Listed entries:
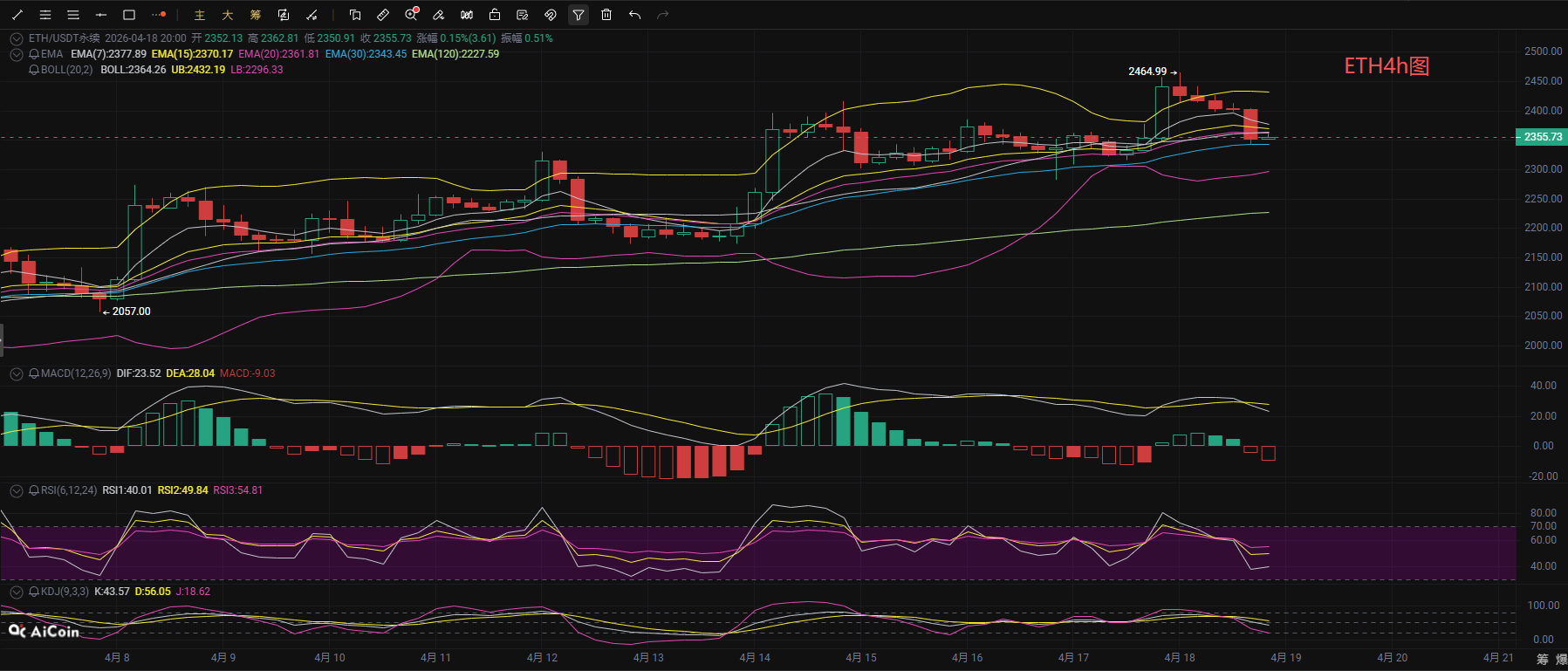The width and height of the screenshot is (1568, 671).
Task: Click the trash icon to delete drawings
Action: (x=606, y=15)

---

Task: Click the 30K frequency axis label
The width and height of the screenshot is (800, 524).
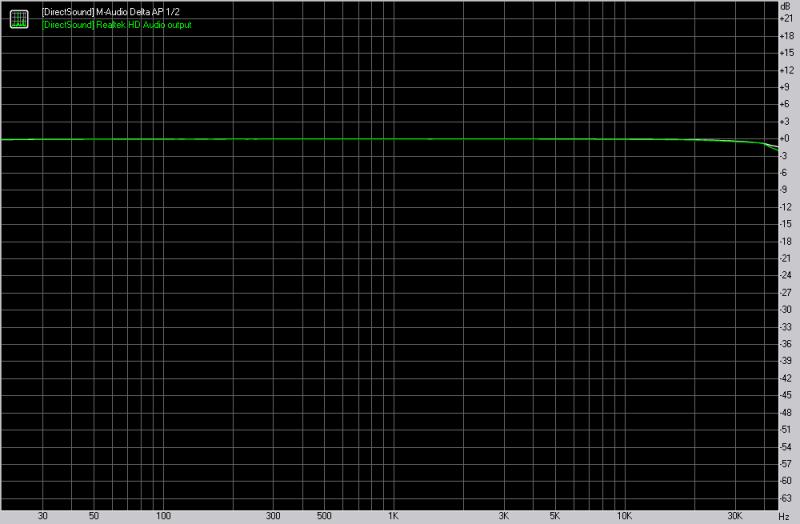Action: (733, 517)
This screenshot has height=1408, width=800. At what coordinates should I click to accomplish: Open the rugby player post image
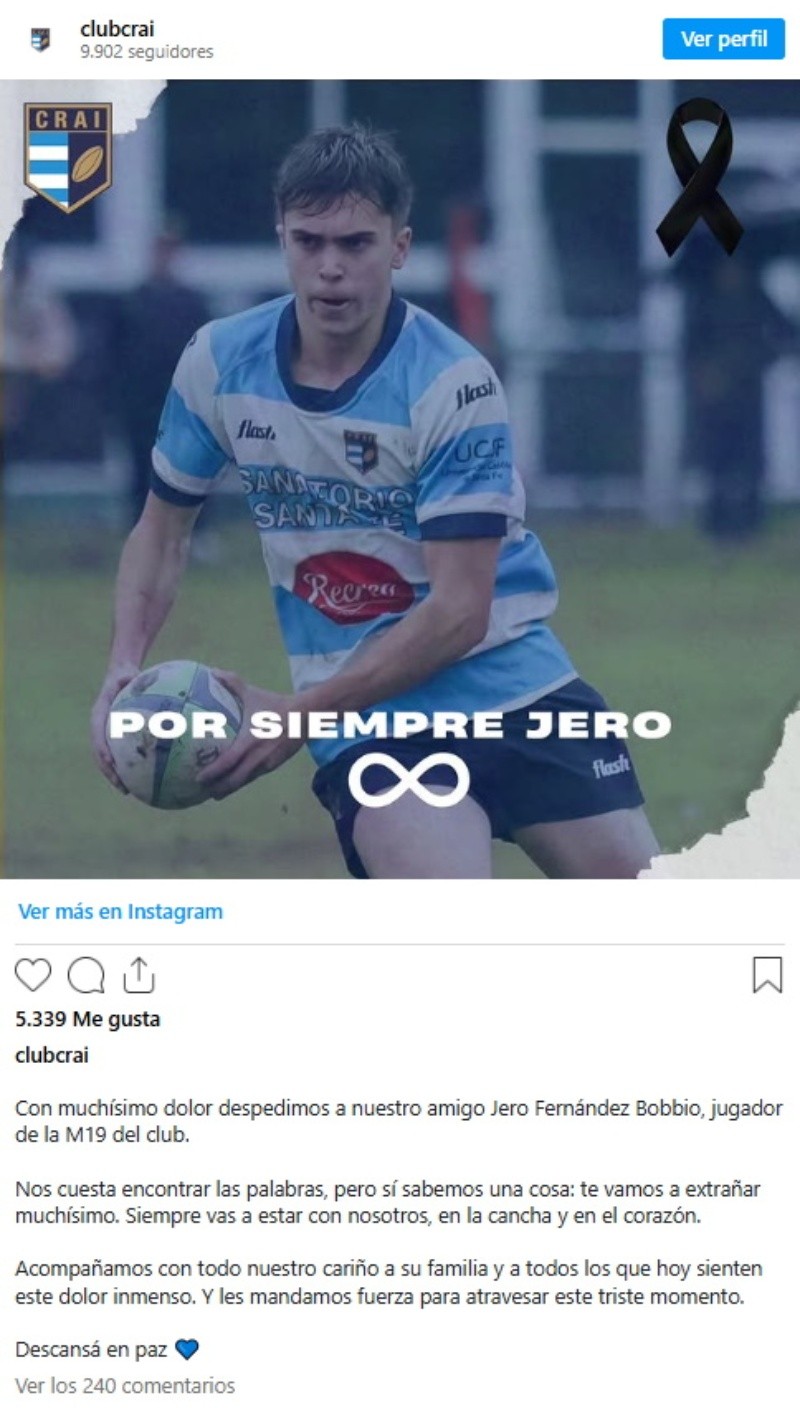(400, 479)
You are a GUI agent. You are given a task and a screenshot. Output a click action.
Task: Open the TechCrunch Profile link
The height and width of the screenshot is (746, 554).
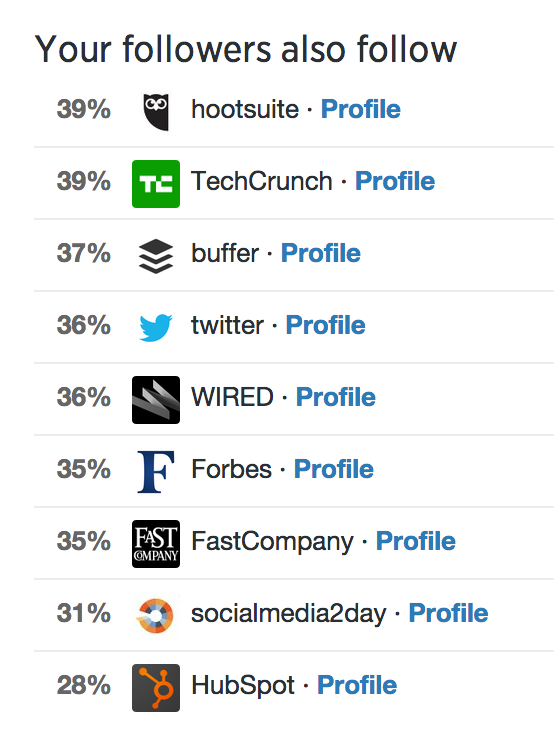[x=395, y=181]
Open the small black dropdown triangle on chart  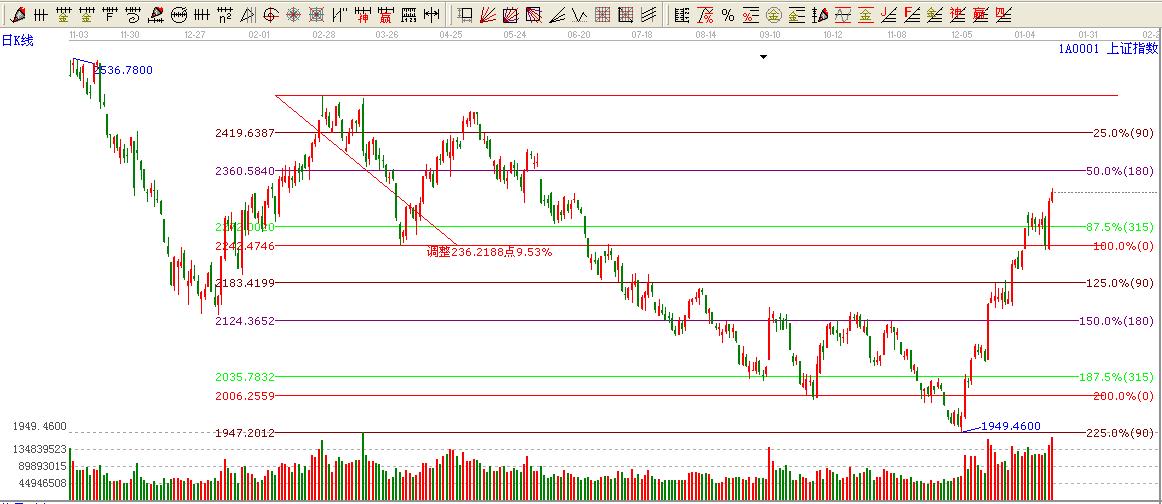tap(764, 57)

---

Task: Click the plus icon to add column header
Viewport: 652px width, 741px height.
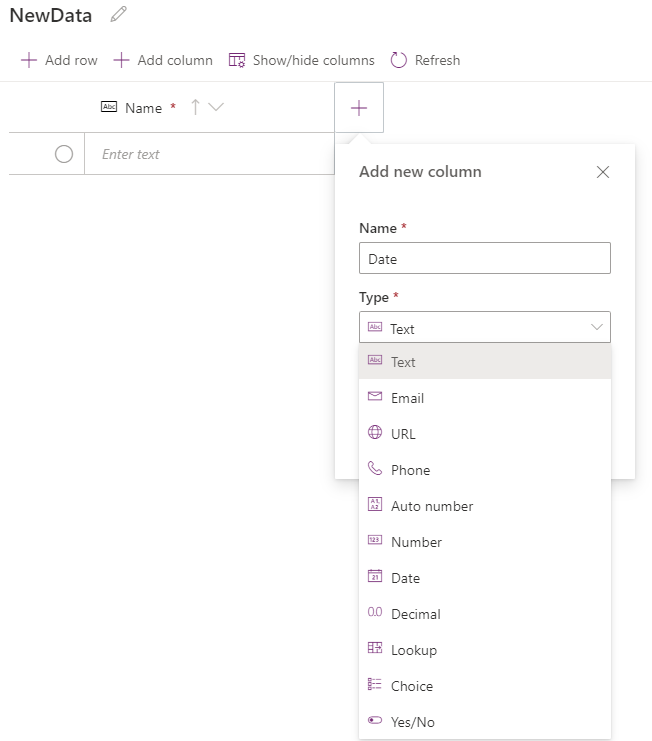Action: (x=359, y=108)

Task: Print nothing except the lines above from the one containing "The width and height of the screenshot is (800, 524)." down to the one containing "You are a GUI", both included, exactly as written and free of pictures.

Task solution:
The width and height of the screenshot is (800, 524).
Action: (733, 517)
This screenshot has height=1408, width=800. At what coordinates should I click to accomplish: Open the rugby player post image
(400, 479)
You are a GUI agent. You are given a task and a screenshot. Output a click action.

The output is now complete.